### To do
From the commentary below on the collapse of Cuba's power grid, list every country it mentions by name.

═══ Extracted text

The Anatomy of a Strangulation

If you want to understand the true nature of the "Rules-Based International Order," skip the sanitized State Department briefings about human rights and democracy. Just look 90 miles south of Key West, where 11 million human beings are currently sitting in absolute, terrifying darkness.

This week, the Cuban electrical grid collapsed completely. Millions are without power. Surgeries have been canceled. Water pumps are dead, and whatever little food people had managed to scrape together is rotting in warm refrigerators. The administration’s victory lap on cable news will tell you this is just the inevitable collapse of a decrepit communist relic. But let’s do something radical: let’s look at the actual geopolitical chessboard.

What we are witnessing in Havana isn't just a failure of Marxist economics. It is the culmination of a deliberate, multi-continent, mafia-style strangulation designed by Washington. We have engineered a medieval siege, and we are pretending it’s a natural disaster.

Look at the blueprint. It is a masterclass in weaponized suffering, executed in four distinct steps:

Step One: The Caracas Heist. In January, the United States ousted Nicolás Maduro in Venezuela. You can argue the merits of removing a dictator all day long, but look at the very next move: the administration immediately slapped an absolute blockade on Venezuelan oil heading to Cuba. Venezuela was supplying 35,000 barrels a day, the lifeblood keeping Cuban hospitals and generators running. We didn't just cut the cord; the White House threatened crippling tariffs on any country on Earth that dared to sell a drop of fuel to Havana.

Step Two: The Moscow Squeeze. With Venezuela offline, Cuba’s historical backup generator was Russia. But Washington had already taken care of that. By heavily sanctioning the Russian economy to the stone age over the invasion of Ukraine, cutting Moscow out of SWIFT and global shipping lanes, we guaranteed that Putin’s ability to offer debt forgiveness or ship discounted fuel to the island was severely crippled. We weaponized the global financial system to punish Russian aggression, but the collateral damage was conveniently severing Cuba's secondary artery.

Step Three: The Tehran Distraction. Now, we are dropping millions of dollars worth of Tomahawk missiles on Iran. Why? Because the administration demands total financial hegemony. Iran has historically been one of the few heavily sanctioned nations willing to sail a tanker of crude oil to Venezuela or Cuba when no one else would. By setting the Middle East on fire and bombing Iranian infrastructure, we aren't just engaging in a reckless forever war; we are eliminating the absolute last rogue supplier capable of keeping the lights on in Havana.

══════
═══ Record excerpts

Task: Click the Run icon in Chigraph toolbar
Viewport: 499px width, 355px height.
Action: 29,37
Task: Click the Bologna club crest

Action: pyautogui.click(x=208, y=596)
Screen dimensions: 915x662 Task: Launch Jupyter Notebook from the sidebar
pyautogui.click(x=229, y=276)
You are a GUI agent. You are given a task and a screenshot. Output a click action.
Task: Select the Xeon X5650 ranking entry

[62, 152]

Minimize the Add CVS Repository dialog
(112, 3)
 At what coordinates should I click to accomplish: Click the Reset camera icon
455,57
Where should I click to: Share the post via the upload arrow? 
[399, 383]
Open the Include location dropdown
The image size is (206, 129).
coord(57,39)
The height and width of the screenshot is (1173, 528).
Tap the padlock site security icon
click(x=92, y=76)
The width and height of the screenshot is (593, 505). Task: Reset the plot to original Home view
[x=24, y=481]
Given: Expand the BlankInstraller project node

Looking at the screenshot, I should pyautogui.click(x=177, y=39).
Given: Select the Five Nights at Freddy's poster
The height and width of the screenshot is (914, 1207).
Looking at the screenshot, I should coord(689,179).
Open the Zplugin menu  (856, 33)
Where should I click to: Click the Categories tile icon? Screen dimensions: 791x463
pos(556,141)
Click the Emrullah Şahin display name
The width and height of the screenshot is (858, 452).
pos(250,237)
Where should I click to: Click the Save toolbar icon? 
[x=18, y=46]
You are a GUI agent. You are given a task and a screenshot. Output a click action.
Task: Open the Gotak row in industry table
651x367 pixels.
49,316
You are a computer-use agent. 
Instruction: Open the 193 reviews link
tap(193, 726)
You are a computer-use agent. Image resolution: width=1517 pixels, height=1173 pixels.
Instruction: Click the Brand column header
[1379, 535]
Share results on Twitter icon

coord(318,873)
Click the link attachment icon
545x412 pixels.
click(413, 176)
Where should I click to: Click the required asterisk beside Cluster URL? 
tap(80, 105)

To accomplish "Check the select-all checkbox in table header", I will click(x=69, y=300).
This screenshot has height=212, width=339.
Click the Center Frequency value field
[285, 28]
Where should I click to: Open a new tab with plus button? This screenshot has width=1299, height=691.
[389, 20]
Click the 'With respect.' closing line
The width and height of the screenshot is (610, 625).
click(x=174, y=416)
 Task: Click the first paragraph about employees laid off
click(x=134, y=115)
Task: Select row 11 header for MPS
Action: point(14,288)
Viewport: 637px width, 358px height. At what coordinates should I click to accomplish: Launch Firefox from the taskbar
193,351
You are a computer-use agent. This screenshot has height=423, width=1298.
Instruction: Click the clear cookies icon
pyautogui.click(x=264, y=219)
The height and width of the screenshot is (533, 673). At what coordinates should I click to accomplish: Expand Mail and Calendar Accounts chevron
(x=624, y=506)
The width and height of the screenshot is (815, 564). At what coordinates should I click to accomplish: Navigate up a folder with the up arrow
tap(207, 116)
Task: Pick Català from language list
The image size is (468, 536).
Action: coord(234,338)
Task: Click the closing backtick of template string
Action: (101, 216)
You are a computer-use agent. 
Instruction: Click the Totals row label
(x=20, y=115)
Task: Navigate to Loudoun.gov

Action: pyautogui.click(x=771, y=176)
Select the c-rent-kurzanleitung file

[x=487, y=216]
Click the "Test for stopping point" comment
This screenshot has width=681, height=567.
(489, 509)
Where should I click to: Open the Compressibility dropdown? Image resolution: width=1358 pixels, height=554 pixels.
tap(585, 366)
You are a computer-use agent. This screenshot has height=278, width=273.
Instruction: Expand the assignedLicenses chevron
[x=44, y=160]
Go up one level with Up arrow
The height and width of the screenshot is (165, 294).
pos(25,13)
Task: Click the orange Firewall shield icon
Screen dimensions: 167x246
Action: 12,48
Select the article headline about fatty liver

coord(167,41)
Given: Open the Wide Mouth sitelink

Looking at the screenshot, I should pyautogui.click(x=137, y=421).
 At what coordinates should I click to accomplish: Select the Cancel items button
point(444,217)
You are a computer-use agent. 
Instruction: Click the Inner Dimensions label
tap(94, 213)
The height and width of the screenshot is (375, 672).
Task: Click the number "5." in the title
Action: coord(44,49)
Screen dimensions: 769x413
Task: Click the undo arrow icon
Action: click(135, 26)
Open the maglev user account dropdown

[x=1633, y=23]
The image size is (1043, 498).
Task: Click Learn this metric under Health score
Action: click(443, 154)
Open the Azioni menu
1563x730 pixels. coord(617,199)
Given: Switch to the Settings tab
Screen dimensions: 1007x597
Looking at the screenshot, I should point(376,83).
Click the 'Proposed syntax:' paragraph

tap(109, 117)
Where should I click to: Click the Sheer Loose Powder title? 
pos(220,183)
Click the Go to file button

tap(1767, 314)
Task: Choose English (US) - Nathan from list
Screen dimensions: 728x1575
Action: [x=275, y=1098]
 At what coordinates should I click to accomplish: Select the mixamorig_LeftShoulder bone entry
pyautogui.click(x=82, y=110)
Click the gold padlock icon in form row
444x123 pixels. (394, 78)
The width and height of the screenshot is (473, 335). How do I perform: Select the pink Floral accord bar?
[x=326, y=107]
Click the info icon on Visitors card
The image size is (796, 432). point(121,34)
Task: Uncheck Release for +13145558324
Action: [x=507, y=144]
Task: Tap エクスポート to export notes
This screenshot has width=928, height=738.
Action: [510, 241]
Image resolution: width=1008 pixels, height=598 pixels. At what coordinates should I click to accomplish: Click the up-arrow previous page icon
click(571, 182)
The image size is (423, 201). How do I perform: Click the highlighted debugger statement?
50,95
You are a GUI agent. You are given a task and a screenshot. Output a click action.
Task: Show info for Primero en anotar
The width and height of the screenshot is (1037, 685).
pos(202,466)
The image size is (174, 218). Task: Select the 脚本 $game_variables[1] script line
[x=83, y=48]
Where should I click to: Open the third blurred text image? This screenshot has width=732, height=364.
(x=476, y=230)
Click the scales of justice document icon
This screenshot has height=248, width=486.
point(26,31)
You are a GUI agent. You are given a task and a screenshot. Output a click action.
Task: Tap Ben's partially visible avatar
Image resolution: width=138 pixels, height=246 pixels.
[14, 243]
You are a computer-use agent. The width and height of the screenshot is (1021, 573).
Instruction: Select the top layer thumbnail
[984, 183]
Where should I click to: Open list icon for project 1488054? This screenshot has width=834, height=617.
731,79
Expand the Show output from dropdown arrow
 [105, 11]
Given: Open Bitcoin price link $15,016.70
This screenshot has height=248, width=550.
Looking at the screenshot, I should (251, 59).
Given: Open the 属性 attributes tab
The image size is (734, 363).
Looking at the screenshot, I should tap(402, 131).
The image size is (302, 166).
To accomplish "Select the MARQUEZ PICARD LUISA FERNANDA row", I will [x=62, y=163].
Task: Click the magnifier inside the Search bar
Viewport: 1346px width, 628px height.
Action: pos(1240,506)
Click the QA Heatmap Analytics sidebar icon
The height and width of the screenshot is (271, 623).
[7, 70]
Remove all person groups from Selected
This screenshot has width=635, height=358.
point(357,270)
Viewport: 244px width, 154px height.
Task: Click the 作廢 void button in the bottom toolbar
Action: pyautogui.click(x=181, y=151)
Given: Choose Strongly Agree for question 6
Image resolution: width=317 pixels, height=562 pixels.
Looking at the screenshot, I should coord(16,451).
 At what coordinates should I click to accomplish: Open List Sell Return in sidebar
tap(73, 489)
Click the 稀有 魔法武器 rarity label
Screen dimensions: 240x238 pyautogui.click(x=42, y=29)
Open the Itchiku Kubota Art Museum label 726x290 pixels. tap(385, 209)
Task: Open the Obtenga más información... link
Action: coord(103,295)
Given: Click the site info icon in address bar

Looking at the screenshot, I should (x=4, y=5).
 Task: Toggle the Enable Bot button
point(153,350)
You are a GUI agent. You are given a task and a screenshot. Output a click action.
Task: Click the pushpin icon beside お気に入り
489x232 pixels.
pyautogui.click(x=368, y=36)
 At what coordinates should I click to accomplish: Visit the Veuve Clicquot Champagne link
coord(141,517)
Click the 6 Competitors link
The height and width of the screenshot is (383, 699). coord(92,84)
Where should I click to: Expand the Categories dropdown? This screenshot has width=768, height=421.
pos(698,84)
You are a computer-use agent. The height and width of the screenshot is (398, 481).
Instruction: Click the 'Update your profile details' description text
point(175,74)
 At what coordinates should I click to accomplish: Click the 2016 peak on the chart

══════

### Answer box
Cuba, Venezuela, the United States, Russia, Ukraine, Iran